§ **Supplied passage**
* * * * * * * * *
To avoid these ills and urban overcrowding, the Americans embraced the idea of life on the outskirts, within nature, for a better way of life, yet near the city in order to reach its economic resources. Paradoxically, the rural component of American identity then gave rise to the urban sprawl around American cities.

"Gated communities" are often listed among the symptoms of urban pathology, as they become progressively more numerous around the world. In the United States this spread is currently interpreted as a simple diffusion of the American model of urbanism, carrying an anti-urban discourse, adapted politically, contractually, and architecturally to the needs of local tradition.

=== Anti-urban politics ===
The antiurban ideologies of countries directly influence national planning, with clear consequences for society.

==== French example ====
French anti-urbanism has been strongly influenced by the work Paris and the French Desert by Jean-François Gravier, first published in 1947. This book, profoundly urbophobic, has since guided the politics of spatial planning in France. It recommends harsh methods to decentralize the French state, to reduce the influence of Paris its macrocephalous capital, and to redistribute work and people throughout the territory.

Progressively, the French anti-urban vision has changed its goal, turning from the inner city to the suburbs, the banlieues, seen as violent areas, "outside the Republic" always in opposition to the country, the rural France, the true France". Paris and the French Desert seems to be favored reading material for the country's leaders. In France, the politics of the city rest on a catastrophic and miserable vision of the banliues, and on an enchantment with the city center. For a long time, French society has had a sentiment of hostility to the city. The country and the rural civilization are perceived as holding and conserving "authentic" values—notably, with regard to tradition, family, respect for authority, connection with land, and sense of responsibility.
* * * * * * * * *
§ **Input data**

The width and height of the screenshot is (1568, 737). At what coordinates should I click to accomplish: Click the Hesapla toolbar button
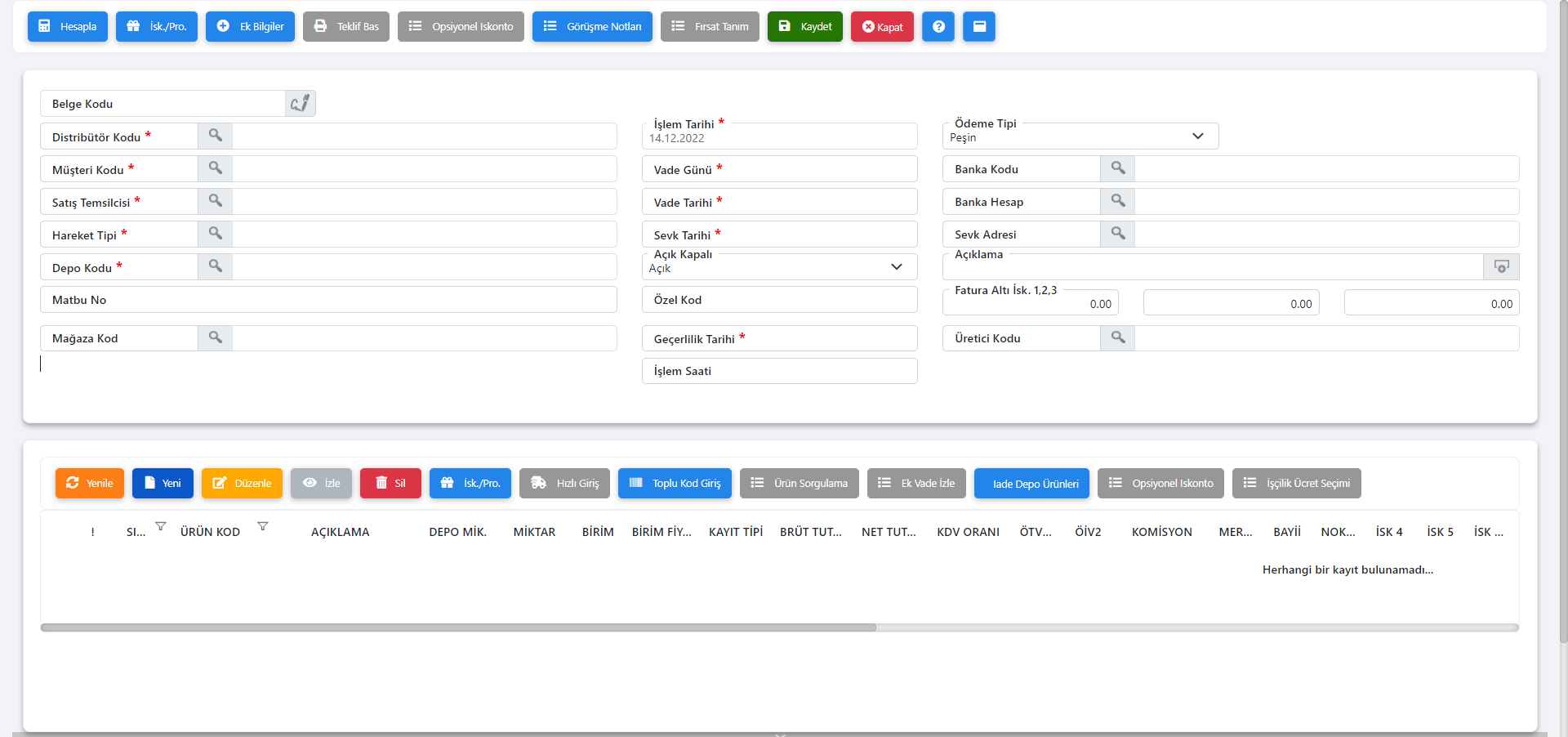pos(68,26)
* * * * * * * * *
§ **Required work**
Reproduce everything in the passage on anti-urbanism from "To avoid these" down to "around American cities.".

§ **Answer section**
To avoid these ills and urban overcrowding, the Americans embraced the idea of life on the outskirts, within nature, for a better way of life, yet near the city in order to reach its economic resources. Paradoxically, the rural component of American identity then gave rise to the urban sprawl around American cities.